** Begin EXTRACT TO READ **

Starship Troopers



Year: 1997
Rated: R
Run Time: 129 minutes
Production Company: TriStar Pictures / Big Bug Pictures / Touchstone Pictures
Director: Paul Verhoeven
Starring: Casper Van Dien, Dina Meyer, Denise Richards (Woo-Hoo!), Neil Patrick Harris as "The Doog"
T & A: Hell Yes
Good Cop: Bad Touch




"A New Kind of Enemy... A New Kind of War"



Our scientists are working around the clock to develop new ways of torturing and extracting information from the bugs... Want to hear more? The time: The Future. The place: Klandatheu--An alien world located across the galaxy. The Enemy: BUGS! This is the perilous world of the future, where you place country in front of God, state before self, and fight until you die to ensure safety for those at home and your chance at citizenship. The bugs are a threat which must be dealt with in a cruel and unapologetic fashion. Total erradication is the only solution, so join the army. Sign up today.

When Johnny Rico's high school sweetheart joins the army after graduation he decides to follow her only to be dumped like a sour shit after some tequlia shooters. He later gets one of his squad members killed--in a beautiful display of shameless gore--and is hating life so he decides to run home to Mama's tit. New Flash: His home town gets hit by a meteor and his parents are erased of the face of the earth along with his home town... what does he do now? what does he want? Some Kenny, some titty, and blood! Rico gains his second wind and goes forth on his crusade to eliminate the bug threat while falling in love, and getting the guts of his friends and enemies splashed all over his uniform in the process.

** End EXTRACT TO READ **
** Begin LISTED RECORDS **

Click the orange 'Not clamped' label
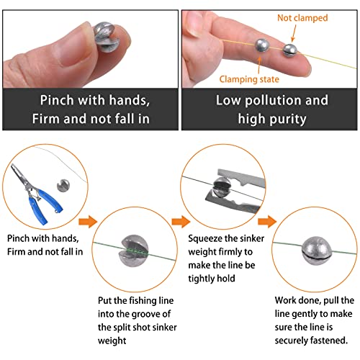(x=302, y=18)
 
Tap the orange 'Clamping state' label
(x=249, y=79)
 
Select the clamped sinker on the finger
(x=261, y=45)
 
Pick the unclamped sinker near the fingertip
(x=290, y=50)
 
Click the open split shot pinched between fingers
(x=107, y=37)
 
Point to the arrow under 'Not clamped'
(x=294, y=33)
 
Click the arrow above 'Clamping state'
(x=259, y=65)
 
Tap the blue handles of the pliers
(x=45, y=207)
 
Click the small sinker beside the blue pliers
(x=63, y=186)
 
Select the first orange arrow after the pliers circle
(x=88, y=221)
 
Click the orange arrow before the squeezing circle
(x=181, y=221)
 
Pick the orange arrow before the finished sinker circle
(x=267, y=221)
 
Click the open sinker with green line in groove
(x=134, y=251)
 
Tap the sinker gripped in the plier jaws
(x=222, y=187)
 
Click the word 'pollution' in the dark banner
(x=273, y=101)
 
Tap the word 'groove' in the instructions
(x=156, y=314)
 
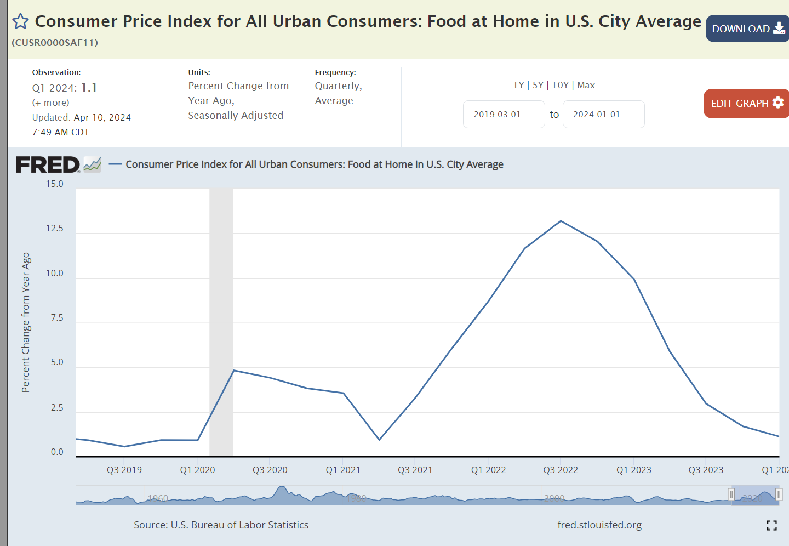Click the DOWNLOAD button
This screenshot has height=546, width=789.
(747, 29)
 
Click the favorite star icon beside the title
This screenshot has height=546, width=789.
(20, 21)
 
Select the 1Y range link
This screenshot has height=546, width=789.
(518, 85)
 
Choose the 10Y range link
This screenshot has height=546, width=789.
(560, 85)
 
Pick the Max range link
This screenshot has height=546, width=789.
(586, 85)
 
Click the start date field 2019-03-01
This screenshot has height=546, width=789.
(504, 114)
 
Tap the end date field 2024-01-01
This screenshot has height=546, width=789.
(603, 114)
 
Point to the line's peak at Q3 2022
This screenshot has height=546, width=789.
(561, 221)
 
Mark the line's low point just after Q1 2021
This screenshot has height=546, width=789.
(379, 440)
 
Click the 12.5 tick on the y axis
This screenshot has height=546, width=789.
(54, 229)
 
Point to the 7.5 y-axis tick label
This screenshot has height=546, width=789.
(57, 318)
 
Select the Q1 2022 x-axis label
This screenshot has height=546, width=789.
(488, 470)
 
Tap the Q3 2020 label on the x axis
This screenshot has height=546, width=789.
(270, 470)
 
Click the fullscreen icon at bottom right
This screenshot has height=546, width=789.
(771, 526)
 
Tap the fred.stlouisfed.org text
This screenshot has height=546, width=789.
(599, 525)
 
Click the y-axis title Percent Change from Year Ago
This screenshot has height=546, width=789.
(26, 322)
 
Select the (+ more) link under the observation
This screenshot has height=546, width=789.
(51, 103)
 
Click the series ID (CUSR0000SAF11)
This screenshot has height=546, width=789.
(55, 43)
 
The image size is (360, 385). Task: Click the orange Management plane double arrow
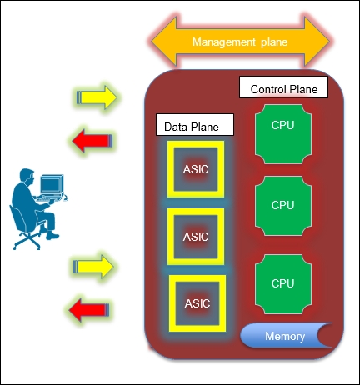tap(241, 42)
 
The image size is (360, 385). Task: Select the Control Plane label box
tap(283, 88)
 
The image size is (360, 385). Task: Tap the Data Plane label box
tap(195, 125)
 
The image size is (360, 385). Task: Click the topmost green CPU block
tap(283, 134)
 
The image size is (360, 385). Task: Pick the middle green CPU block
tap(283, 206)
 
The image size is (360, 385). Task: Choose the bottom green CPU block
tap(283, 284)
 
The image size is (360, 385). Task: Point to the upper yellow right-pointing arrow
tap(97, 98)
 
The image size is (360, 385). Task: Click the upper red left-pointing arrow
tap(92, 141)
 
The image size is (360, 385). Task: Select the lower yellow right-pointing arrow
tap(93, 267)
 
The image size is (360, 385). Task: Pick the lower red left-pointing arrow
tap(89, 310)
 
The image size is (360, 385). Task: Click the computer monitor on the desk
tap(52, 184)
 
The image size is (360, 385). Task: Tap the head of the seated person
tap(27, 176)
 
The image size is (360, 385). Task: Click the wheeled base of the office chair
tap(28, 242)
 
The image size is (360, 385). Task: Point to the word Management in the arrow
tap(224, 42)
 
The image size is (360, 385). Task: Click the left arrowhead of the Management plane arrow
tap(164, 42)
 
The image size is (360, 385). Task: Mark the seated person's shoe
tap(52, 237)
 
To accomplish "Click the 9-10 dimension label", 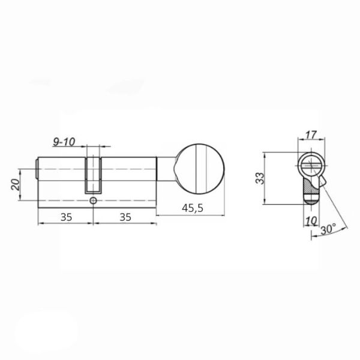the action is point(64,142).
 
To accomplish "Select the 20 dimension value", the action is point(16,185).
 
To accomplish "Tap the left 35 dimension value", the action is point(67,217).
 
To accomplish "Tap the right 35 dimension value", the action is point(125,217).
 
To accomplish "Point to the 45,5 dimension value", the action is point(193,208).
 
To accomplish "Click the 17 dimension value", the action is point(311,135).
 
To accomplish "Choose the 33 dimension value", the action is point(260,178).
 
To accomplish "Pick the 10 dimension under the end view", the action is point(311,221).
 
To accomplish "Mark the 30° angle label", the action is point(329,229).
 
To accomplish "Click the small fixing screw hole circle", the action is point(93,200).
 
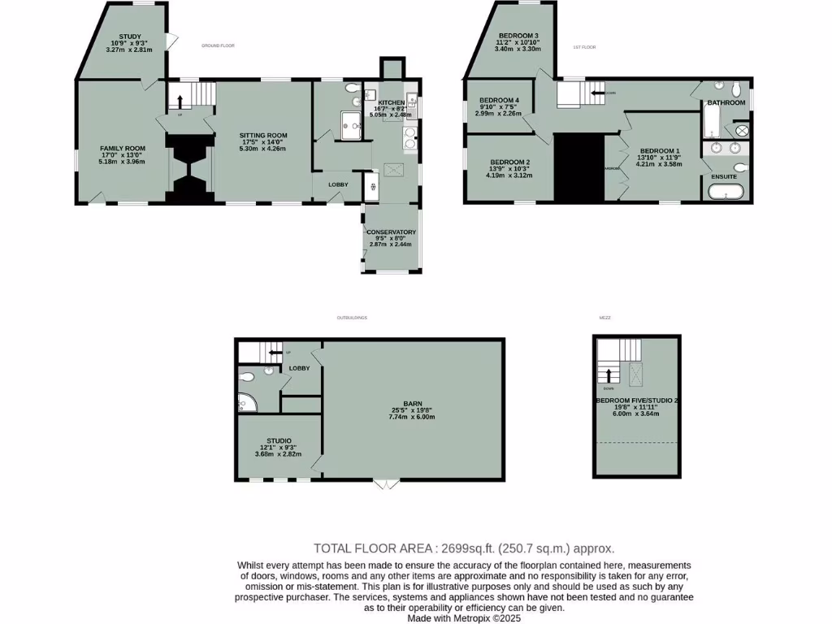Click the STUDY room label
130,37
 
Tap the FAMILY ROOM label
123,148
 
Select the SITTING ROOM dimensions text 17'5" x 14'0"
262,142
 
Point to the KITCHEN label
390,102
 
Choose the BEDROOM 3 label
518,36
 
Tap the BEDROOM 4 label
498,99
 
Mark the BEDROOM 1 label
660,151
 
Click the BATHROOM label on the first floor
726,102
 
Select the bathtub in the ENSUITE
726,192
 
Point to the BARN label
413,402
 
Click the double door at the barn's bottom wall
387,484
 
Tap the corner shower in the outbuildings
245,402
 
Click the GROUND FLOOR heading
218,46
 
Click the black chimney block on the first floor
579,167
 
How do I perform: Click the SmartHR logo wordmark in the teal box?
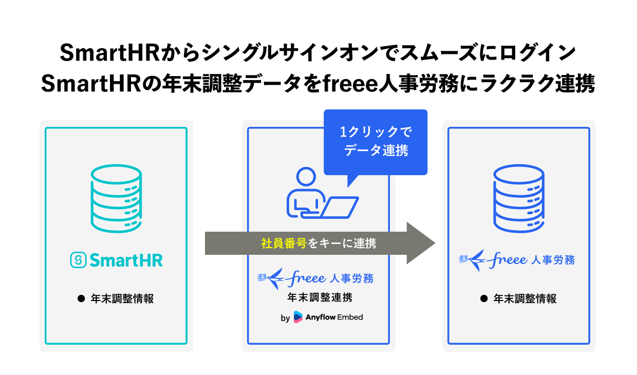point(116,260)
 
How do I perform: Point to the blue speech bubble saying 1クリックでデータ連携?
point(376,141)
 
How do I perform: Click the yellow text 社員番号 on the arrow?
point(283,243)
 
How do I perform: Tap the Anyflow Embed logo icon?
point(298,317)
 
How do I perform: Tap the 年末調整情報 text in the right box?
point(524,298)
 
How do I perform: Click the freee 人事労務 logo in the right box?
point(516,260)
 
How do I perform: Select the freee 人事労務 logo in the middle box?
point(316,278)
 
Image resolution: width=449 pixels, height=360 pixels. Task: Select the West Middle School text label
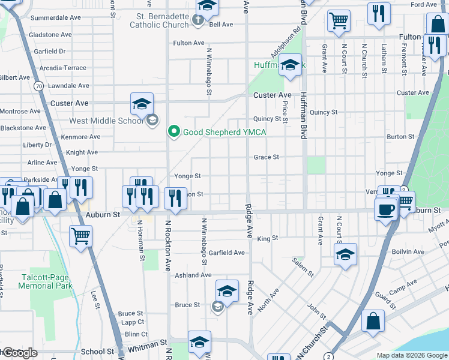click(x=106, y=121)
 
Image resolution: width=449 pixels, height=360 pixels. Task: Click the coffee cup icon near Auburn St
click(x=385, y=209)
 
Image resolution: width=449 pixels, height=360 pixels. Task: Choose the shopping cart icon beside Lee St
click(x=80, y=235)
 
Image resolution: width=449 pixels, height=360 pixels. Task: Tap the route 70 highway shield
click(x=38, y=86)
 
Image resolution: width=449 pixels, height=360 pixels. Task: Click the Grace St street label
click(x=267, y=157)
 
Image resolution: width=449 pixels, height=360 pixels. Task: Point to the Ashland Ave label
click(x=193, y=275)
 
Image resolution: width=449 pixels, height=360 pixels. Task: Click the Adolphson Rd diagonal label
click(x=286, y=41)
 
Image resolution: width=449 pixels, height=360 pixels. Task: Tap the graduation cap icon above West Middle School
click(x=142, y=103)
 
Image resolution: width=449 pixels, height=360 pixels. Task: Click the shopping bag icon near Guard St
click(x=373, y=320)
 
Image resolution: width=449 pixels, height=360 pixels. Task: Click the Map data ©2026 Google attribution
click(x=411, y=355)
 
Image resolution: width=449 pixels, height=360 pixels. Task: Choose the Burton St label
click(x=401, y=137)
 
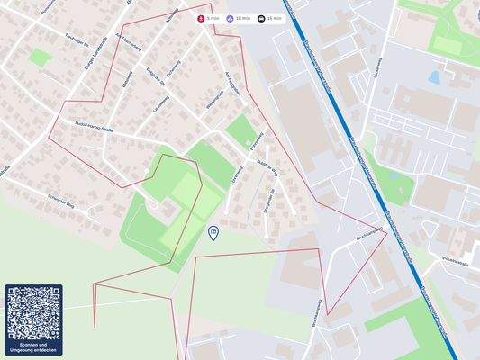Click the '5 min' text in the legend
point(213,18)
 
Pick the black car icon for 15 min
point(261,18)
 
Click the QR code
point(33,313)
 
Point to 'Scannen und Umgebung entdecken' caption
point(33,347)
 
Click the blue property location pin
point(213,233)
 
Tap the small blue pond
point(435,77)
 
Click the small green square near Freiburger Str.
point(40,58)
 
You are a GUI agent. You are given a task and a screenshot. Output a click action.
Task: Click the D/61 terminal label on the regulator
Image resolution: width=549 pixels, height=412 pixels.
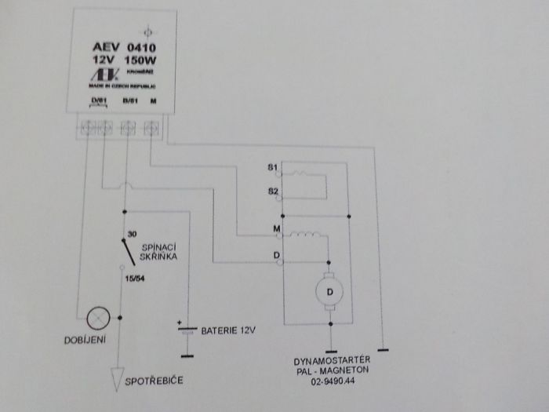pos(97,100)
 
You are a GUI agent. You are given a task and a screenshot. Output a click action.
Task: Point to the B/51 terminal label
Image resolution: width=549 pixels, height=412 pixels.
pos(130,100)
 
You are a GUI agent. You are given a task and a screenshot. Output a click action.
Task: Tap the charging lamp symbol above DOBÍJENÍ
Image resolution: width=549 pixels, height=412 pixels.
pos(98,317)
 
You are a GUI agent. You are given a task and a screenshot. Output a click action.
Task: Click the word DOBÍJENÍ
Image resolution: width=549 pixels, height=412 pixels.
pos(86,339)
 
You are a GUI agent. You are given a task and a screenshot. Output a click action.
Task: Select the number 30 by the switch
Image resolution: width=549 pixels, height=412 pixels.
pos(132,234)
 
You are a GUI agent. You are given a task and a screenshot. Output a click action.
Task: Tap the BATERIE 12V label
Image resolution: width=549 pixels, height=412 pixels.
pos(229,330)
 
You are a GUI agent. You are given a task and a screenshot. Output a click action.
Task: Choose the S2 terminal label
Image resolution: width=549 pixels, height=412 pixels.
pos(271,191)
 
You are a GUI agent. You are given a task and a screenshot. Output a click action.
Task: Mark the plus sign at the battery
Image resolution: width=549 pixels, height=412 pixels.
pos(180,322)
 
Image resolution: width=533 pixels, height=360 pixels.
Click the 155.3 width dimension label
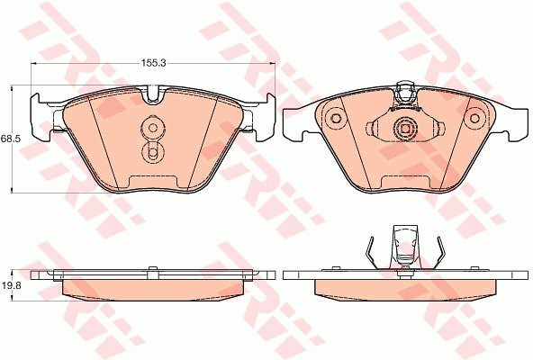click(153, 63)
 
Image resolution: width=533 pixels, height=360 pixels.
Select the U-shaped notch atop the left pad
click(153, 94)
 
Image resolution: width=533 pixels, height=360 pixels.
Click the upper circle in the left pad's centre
click(153, 128)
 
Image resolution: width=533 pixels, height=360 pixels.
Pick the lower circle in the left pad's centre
click(153, 152)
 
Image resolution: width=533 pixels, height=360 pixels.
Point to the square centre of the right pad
click(405, 129)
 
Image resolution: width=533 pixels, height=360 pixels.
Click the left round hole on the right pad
click(336, 119)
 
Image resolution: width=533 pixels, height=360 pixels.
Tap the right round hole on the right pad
click(474, 119)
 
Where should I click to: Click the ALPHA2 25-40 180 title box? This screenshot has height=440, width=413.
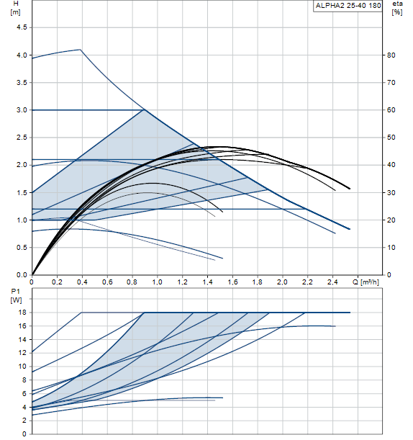coord(348,6)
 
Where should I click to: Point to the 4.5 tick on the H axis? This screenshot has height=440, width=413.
coord(22,27)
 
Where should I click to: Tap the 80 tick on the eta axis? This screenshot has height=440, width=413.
coord(391,55)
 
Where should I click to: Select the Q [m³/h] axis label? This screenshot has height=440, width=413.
coord(366,282)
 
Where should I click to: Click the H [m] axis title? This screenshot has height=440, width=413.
coord(16,8)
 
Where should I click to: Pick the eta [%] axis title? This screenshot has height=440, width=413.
coord(397,8)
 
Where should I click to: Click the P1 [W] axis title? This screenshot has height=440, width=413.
coord(16,296)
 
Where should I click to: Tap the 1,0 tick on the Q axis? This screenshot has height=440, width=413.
coord(158,282)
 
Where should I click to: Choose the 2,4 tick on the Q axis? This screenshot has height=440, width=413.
coord(332,282)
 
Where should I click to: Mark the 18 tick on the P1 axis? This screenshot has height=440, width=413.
coord(23,313)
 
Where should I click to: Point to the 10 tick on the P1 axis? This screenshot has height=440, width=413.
coord(23,367)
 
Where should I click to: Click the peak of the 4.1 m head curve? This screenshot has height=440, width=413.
coord(81,50)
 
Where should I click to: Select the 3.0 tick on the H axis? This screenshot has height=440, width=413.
coord(22,110)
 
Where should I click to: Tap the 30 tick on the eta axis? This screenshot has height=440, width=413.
coord(391,193)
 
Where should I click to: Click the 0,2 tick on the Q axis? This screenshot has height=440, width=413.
coord(57,282)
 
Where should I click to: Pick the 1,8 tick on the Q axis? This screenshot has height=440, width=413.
coord(258,282)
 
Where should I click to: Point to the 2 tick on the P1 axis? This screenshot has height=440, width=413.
coord(24,421)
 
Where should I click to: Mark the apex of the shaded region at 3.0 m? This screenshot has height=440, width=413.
coord(145,109)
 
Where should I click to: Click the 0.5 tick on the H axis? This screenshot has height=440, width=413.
coord(22,248)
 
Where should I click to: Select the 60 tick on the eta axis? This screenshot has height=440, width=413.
coord(391,110)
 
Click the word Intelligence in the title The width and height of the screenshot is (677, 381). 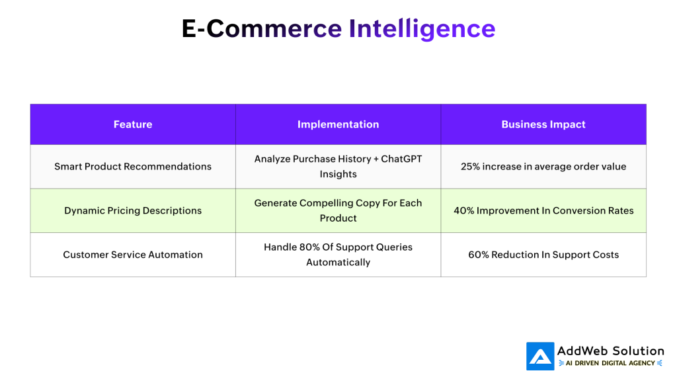point(422,28)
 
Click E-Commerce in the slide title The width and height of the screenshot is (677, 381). point(262,28)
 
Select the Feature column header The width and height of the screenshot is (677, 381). point(133,124)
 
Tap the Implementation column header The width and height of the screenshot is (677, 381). point(338,124)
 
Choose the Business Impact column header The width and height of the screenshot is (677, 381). point(543,124)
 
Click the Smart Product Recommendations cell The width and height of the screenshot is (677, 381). point(133,167)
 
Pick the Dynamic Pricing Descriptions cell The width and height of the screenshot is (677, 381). point(133,211)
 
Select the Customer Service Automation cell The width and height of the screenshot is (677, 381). point(133,255)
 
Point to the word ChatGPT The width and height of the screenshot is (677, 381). point(401,159)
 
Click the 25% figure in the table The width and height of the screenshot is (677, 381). point(470,167)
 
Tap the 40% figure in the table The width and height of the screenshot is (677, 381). point(463,211)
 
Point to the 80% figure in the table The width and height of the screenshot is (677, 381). point(309,247)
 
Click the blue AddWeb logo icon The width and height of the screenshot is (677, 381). point(540,357)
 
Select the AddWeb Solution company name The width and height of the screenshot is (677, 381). point(610,351)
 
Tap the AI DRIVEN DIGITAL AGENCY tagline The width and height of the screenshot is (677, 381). point(610,363)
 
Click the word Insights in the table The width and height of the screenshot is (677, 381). point(338,174)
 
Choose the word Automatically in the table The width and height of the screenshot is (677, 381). point(338,262)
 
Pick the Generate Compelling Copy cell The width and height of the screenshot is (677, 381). point(338,211)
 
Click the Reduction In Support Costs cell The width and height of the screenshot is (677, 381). point(543,255)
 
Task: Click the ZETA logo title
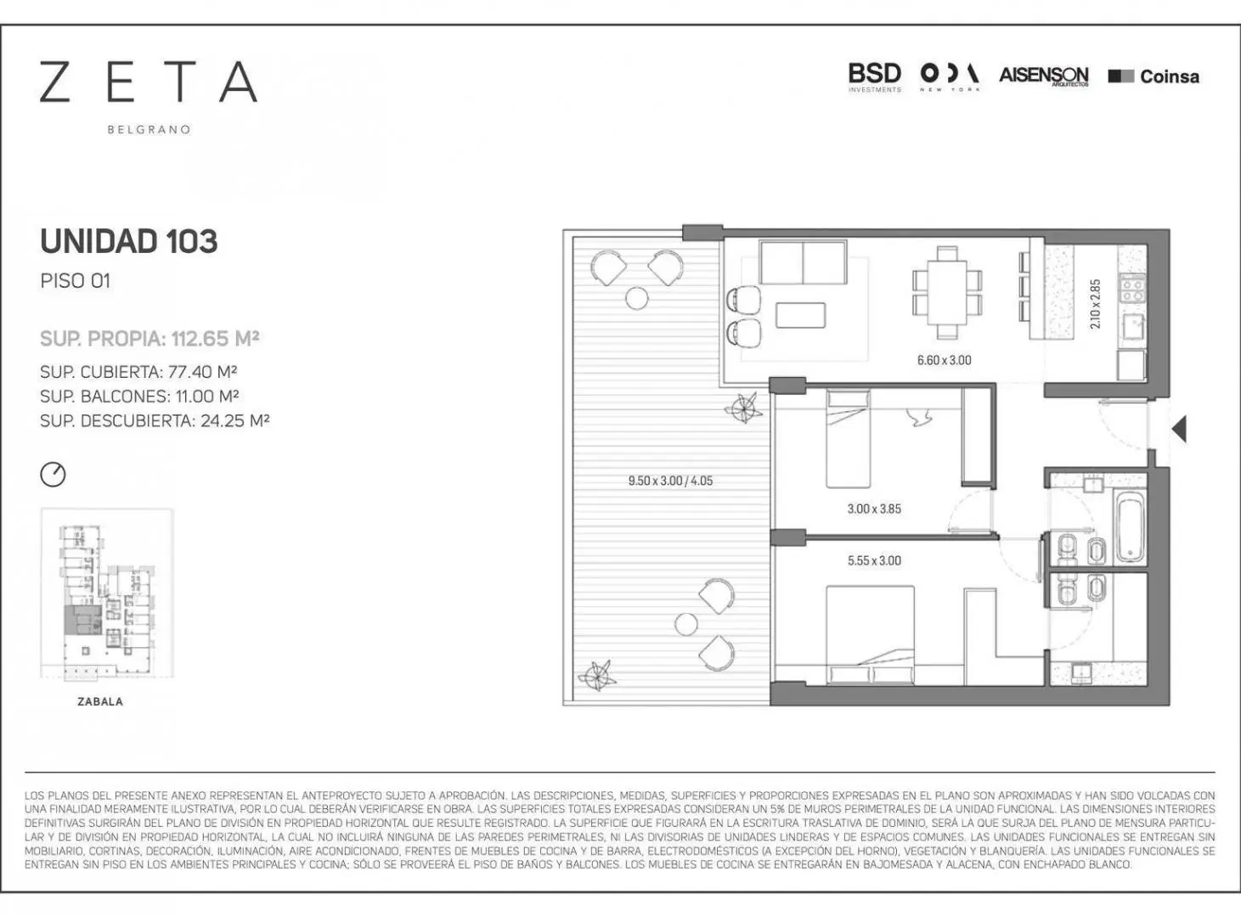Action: click(x=149, y=82)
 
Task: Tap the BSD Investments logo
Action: click(x=875, y=77)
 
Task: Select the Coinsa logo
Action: click(x=1154, y=76)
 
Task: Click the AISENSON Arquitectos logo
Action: click(x=1043, y=76)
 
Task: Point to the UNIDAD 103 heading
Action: click(x=129, y=241)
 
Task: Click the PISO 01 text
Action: click(x=75, y=281)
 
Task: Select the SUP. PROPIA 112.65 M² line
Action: click(x=149, y=339)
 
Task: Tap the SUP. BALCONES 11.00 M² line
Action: click(x=139, y=397)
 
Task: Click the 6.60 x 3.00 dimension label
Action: click(x=944, y=360)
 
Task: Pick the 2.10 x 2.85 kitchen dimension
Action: click(x=1095, y=304)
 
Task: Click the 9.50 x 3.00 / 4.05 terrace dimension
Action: click(x=670, y=481)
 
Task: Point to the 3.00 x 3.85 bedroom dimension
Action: click(x=874, y=509)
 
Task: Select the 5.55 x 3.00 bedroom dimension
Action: click(x=874, y=560)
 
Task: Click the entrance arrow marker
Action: click(x=1180, y=430)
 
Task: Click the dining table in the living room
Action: click(x=947, y=293)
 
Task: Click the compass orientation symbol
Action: click(x=54, y=475)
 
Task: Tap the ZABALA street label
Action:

** End LISTED RECORDS **

## SET PROBLEM
Using the Starship Troopers review, please explain in one to three sentences why Johnny Rico decides to head home.

## TASK SOLUTION
Rico gets one of his squad members killed and is hating life, so he decides to run home.